Work request: Whenever a line of the data below holds the string "Good", copy that line.

Collected data entries
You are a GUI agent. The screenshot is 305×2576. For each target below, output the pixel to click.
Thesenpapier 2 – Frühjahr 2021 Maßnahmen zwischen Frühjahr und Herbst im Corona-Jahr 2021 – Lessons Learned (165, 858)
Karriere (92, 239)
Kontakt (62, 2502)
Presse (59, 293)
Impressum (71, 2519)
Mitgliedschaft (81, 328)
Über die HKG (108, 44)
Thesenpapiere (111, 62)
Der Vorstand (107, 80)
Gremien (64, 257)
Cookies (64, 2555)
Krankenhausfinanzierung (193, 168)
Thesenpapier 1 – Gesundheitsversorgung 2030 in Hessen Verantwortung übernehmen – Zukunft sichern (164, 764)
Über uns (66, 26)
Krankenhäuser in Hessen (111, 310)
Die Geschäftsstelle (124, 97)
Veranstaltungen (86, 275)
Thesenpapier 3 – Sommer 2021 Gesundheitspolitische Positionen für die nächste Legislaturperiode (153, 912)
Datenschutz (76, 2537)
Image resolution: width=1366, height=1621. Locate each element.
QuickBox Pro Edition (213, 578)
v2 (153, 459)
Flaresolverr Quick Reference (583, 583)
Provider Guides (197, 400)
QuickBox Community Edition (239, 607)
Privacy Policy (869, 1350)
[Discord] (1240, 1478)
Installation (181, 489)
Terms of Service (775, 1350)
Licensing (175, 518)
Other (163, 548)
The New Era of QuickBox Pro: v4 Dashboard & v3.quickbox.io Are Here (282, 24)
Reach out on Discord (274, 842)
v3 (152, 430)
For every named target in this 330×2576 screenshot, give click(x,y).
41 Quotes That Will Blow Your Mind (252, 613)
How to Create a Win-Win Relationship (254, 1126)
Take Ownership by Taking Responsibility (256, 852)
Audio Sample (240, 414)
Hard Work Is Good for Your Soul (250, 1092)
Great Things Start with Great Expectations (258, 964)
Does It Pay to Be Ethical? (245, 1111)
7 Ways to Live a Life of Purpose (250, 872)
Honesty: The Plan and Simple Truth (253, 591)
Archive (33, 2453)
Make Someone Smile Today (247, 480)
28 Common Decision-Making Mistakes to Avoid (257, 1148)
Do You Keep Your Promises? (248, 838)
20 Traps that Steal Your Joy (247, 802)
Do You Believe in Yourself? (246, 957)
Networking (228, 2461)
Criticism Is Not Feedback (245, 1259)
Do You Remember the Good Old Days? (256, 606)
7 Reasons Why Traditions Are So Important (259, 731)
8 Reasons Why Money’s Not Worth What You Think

Task output:
Hard Work Is Good for Your Soul (250, 1092)
Do You Remember the Good Old Days? (256, 606)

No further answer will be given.